**TASKS:**
1. Copy out the commentary on the PPP word for word, everything from "However, he will" down to "the Jagdeo administration.".
2. Pick up the commentary on the PPP right after its last sentence and keep writing.

**SELECTED EXTRACT:**
-=-=-=-=-
However, he will have to become impatient with those around him, because he is surrounded by many persons who would love to see nothing better than him becoming a lame-duck president. They would love to see him do very little to reverse all the wrong things that happened in the past, because some of them are benefitting from these things.
While the opposition may not admit it, they too would love also for the president to continue in the vein of his predecessor, because they know that the reason why the PPP did not gain the parliamentary majority is primarily as a result of the practices of the Jagdeo administration.
The PPP ought to know this also. But they may be fooling themselves that they lost the election only because of complacency. Instead of the in-house analysis that they have undertaken, they should commission a poll to interview their supporters and ask them why they stayed at home. Some will say that they assumed the party would win easily but many, a great many, will express their disgust at what happened between 2006 and 2011.
Instead of the PPP gaining 60% of the votes cast, it got the shock of its life when it failed to gain a majority at last November elections. And the main reason was because their supporters were concerned about what was taking place during the second elected term of President Jagdeo.
If there is anyone that President Ramotar should distance himself from it is his predecessor, because he is not going to do his future electoral fortunes any favours if he continues to be seen as being close to the very individual whose policies were the main reason for the PPP not gaining a majority.
The PPP supporters by staying away from the polls were making a statement. They were rejecting what took place, and therefore it is reasonable to conclude that for the incumbent president to regain the support lost, he will have to distance himself from the former president and some of his more controversial policies. He does not need this gentleman. No man is indispensible.
-=-=-=-=-
**PROVIDED MATERIAL:**

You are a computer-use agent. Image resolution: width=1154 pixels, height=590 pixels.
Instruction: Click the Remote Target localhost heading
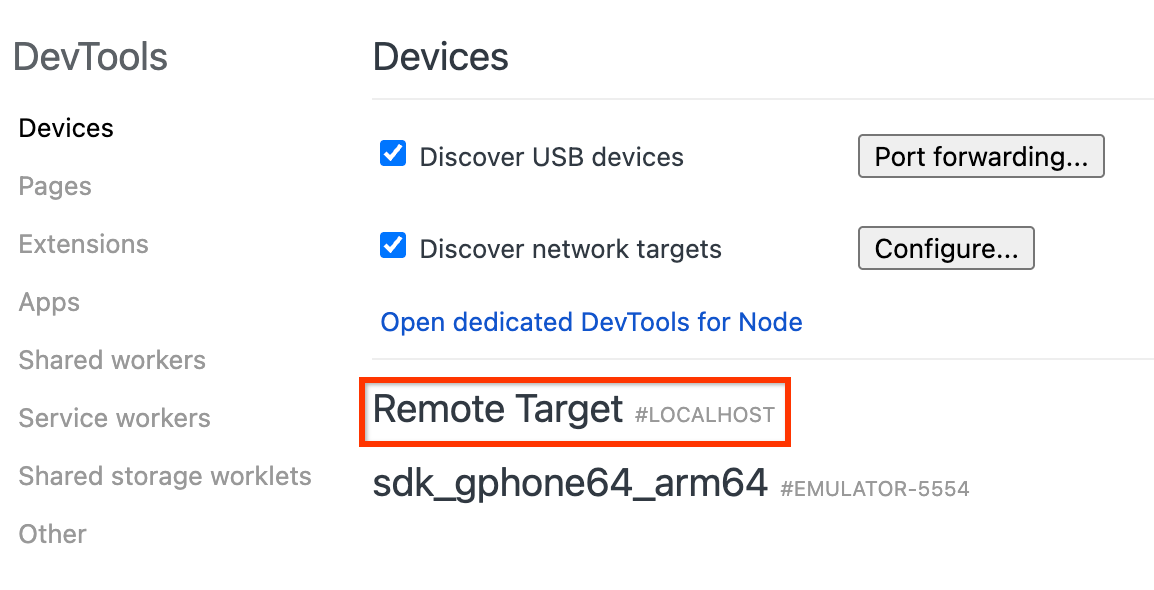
-=-=-=-=-
**THE REPLIES:**
1.
However, he will have to become impatient with those around him, because he is surrounded by many persons who would love to see nothing better than him becoming a lame-duck president. They would love to see him do very little to reverse all the wrong things that happened in the past, because some of them are benefitting from these things.
While the opposition may not admit it, they too would love also for the president to continue in the vein of his predecessor, because they know that the reason why the PPP did not gain the parliamentary majority is primarily as a result of the practices of the Jagdeo administration.

2.
While it is natural for the incumbent to feel some obligation to the person who may have engineered his nomination as his party’s candidate for the election, he cannot allow any such obligation, if it exists, to cause his personal support, and that of his party, to further decline.
He also needs to be reminded of the realities of politics. While he is the most decent, fair-minded and affable politician you can find in Guyana, he is not going to enjoy for too long the support of the new economic oligarchy that emerged, especially during the last six years.
He is also not likely to be their favoured candidate for the PPP for the 2016 elections. The oligarchy will want a lambada. And they will engineer their own moves to undermine President Ramotar within the party and within the government.
If President Ramotar wants to be one-term president, then he should have little reason to change anything. But if he is serious about allowing the PPP to regain its lost support and to move this country forward for the benefit of all Guyana, then he has to wake up and smell the coffee, because that coffee has been percolating seven months now.
He has to therefore begin to do more things from his heart, because he has a good heart and he is a good man. He does not need around him anyone who has brought nothing but disrepute to the country and to the party. He has to be his own man and he is capable of being just that. He must not leave the presidency without some achievement that would forever show that “Donald was here!”